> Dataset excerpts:
• • • •

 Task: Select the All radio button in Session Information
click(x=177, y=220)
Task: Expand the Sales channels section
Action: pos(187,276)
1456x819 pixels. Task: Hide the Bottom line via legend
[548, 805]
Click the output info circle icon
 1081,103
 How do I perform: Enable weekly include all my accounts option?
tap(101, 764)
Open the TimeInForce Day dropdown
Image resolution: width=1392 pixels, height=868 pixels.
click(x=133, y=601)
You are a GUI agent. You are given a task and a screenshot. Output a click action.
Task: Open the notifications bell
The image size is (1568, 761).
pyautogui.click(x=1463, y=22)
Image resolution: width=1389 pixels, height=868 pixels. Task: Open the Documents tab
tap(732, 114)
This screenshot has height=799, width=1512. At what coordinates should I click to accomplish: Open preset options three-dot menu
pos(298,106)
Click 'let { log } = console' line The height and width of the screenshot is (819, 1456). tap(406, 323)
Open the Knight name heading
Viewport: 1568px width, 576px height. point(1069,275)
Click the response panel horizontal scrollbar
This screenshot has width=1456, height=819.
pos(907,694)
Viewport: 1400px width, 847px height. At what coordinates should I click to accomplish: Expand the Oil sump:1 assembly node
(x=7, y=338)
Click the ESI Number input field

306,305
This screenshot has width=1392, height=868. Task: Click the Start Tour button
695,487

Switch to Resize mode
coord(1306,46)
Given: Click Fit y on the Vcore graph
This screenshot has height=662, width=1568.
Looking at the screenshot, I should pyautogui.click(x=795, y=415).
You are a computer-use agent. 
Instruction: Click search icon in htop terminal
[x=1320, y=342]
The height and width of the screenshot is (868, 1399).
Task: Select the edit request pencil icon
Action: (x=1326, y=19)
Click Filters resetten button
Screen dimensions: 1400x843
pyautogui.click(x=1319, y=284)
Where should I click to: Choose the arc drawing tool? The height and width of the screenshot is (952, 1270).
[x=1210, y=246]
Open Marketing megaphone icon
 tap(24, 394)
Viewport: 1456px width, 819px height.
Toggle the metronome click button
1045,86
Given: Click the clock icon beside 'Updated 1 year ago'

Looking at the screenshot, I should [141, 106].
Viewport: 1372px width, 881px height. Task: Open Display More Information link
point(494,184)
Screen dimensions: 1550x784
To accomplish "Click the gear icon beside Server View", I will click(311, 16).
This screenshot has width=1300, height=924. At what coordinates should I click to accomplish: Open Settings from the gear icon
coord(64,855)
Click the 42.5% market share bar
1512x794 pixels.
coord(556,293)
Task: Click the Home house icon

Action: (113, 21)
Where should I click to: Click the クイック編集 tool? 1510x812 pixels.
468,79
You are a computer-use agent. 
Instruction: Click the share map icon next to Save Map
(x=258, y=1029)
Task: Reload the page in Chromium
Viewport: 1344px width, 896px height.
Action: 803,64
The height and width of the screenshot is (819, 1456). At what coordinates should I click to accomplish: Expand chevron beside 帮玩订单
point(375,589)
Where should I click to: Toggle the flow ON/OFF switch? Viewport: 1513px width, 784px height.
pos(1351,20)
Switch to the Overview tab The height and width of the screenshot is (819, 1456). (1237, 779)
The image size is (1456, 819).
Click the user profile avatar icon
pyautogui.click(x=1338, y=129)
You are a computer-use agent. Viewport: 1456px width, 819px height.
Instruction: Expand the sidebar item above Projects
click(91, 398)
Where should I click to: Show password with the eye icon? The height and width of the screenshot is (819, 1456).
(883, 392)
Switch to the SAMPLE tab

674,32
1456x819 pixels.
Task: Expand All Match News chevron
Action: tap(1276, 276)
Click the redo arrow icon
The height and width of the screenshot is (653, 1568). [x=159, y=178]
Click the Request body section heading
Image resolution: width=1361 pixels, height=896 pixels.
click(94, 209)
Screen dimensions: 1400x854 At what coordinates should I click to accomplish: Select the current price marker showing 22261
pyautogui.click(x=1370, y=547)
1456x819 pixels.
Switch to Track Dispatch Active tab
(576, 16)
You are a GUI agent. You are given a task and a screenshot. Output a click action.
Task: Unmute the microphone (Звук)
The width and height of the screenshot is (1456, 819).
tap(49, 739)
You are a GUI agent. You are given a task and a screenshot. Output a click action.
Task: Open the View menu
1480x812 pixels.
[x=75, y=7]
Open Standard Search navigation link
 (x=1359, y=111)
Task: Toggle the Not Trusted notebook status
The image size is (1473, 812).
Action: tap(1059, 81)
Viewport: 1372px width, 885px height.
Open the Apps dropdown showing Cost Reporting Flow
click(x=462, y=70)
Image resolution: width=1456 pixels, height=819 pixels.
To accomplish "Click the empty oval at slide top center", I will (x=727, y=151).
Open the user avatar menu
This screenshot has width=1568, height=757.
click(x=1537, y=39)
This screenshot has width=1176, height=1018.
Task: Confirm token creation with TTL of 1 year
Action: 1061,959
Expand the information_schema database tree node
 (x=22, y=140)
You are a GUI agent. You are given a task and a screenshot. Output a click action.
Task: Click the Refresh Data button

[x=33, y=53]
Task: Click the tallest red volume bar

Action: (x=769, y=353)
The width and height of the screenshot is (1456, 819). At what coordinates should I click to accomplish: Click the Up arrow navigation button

• • • •

> Problem requirements: So that no detail is lost, give every line of the data again exactly.

> Expected output:
 Task: Select the All radio button in Session Information
click(x=177, y=220)
Task: Expand the Sales channels section
Action: pos(187,276)
1456x819 pixels. Task: Hide the Bottom line via legend
[548, 805]
Click the output info circle icon
 1081,103
 How do I perform: Enable weekly include all my accounts option?
tap(101, 764)
Open the TimeInForce Day dropdown
Image resolution: width=1392 pixels, height=868 pixels.
click(x=133, y=601)
You are a GUI agent. You are given a task and a screenshot. Output a click action.
Task: Open the notifications bell
The image size is (1568, 761).
pyautogui.click(x=1463, y=22)
Image resolution: width=1389 pixels, height=868 pixels. Task: Open the Documents tab
tap(732, 114)
This screenshot has height=799, width=1512. At what coordinates should I click to accomplish: Open preset options three-dot menu
pos(298,106)
Click 'let { log } = console' line The height and width of the screenshot is (819, 1456). tap(406, 323)
Open the Knight name heading
Viewport: 1568px width, 576px height. point(1069,275)
Click the response panel horizontal scrollbar
This screenshot has width=1456, height=819.
pos(907,694)
Viewport: 1400px width, 847px height. At what coordinates should I click to accomplish: Expand the Oil sump:1 assembly node
(x=7, y=338)
Click the ESI Number input field

306,305
This screenshot has width=1392, height=868. Task: Click the Start Tour button
695,487

Switch to Resize mode
coord(1306,46)
Given: Click Fit y on the Vcore graph
This screenshot has height=662, width=1568.
Looking at the screenshot, I should pyautogui.click(x=795, y=415).
You are a computer-use agent. 
Instruction: Click search icon in htop terminal
[x=1320, y=342]
The height and width of the screenshot is (868, 1399).
Task: Select the edit request pencil icon
Action: (x=1326, y=19)
Click Filters resetten button
Screen dimensions: 1400x843
pyautogui.click(x=1319, y=284)
Where should I click to: Choose the arc drawing tool? The height and width of the screenshot is (952, 1270).
[x=1210, y=246]
Open Marketing megaphone icon
 tap(24, 394)
Viewport: 1456px width, 819px height.
Toggle the metronome click button
1045,86
Given: Click the clock icon beside 'Updated 1 year ago'

Looking at the screenshot, I should [141, 106].
Viewport: 1372px width, 881px height. Task: Open Display More Information link
point(494,184)
Screen dimensions: 1550x784
To accomplish "Click the gear icon beside Server View", I will click(311, 16).
This screenshot has width=1300, height=924. At what coordinates should I click to accomplish: Open Settings from the gear icon
coord(64,855)
Click the 42.5% market share bar
1512x794 pixels.
coord(556,293)
Task: Click the Home house icon

Action: (113, 21)
Where should I click to: Click the クイック編集 tool? 1510x812 pixels.
468,79
You are a computer-use agent. 
Instruction: Click the share map icon next to Save Map
(x=258, y=1029)
Task: Reload the page in Chromium
Viewport: 1344px width, 896px height.
Action: 803,64
The height and width of the screenshot is (819, 1456). At what coordinates should I click to accomplish: Expand chevron beside 帮玩订单
point(375,589)
Where should I click to: Toggle the flow ON/OFF switch? Viewport: 1513px width, 784px height.
pos(1351,20)
Switch to the Overview tab The height and width of the screenshot is (819, 1456). (1237, 779)
The image size is (1456, 819).
Click the user profile avatar icon
pyautogui.click(x=1338, y=129)
You are a computer-use agent. Viewport: 1456px width, 819px height.
Instruction: Expand the sidebar item above Projects
click(91, 398)
Where should I click to: Show password with the eye icon? The height and width of the screenshot is (819, 1456).
(883, 392)
Switch to the SAMPLE tab

674,32
1456x819 pixels.
Task: Expand All Match News chevron
Action: tap(1276, 276)
Click the redo arrow icon
The height and width of the screenshot is (653, 1568). [x=159, y=178]
Click the Request body section heading
Image resolution: width=1361 pixels, height=896 pixels.
click(94, 209)
Screen dimensions: 1400x854 At what coordinates should I click to accomplish: Select the current price marker showing 22261
pyautogui.click(x=1370, y=547)
1456x819 pixels.
Switch to Track Dispatch Active tab
(576, 16)
You are a GUI agent. You are given a task and a screenshot. Output a click action.
Task: Unmute the microphone (Звук)
The width and height of the screenshot is (1456, 819).
tap(49, 739)
You are a GUI agent. You are given a task and a screenshot. Output a click action.
Task: Open the View menu
1480x812 pixels.
[x=75, y=7]
Open Standard Search navigation link
 (x=1359, y=111)
Task: Toggle the Not Trusted notebook status
The image size is (1473, 812).
Action: tap(1059, 81)
Viewport: 1372px width, 885px height.
Open the Apps dropdown showing Cost Reporting Flow
click(x=462, y=70)
Image resolution: width=1456 pixels, height=819 pixels.
To accomplish "Click the empty oval at slide top center", I will (x=727, y=151).
Open the user avatar menu
This screenshot has width=1568, height=757.
click(x=1537, y=39)
This screenshot has width=1176, height=1018.
Task: Confirm token creation with TTL of 1 year
Action: 1061,959
Expand the information_schema database tree node
 (x=22, y=140)
You are a GUI agent. You are given a task and a screenshot. Output a click action.
Task: Click the Refresh Data button

[x=33, y=53]
Task: Click the tallest red volume bar

Action: (x=769, y=353)
The width and height of the screenshot is (1456, 819). At what coordinates should I click to accomplish: Click the Up arrow navigation button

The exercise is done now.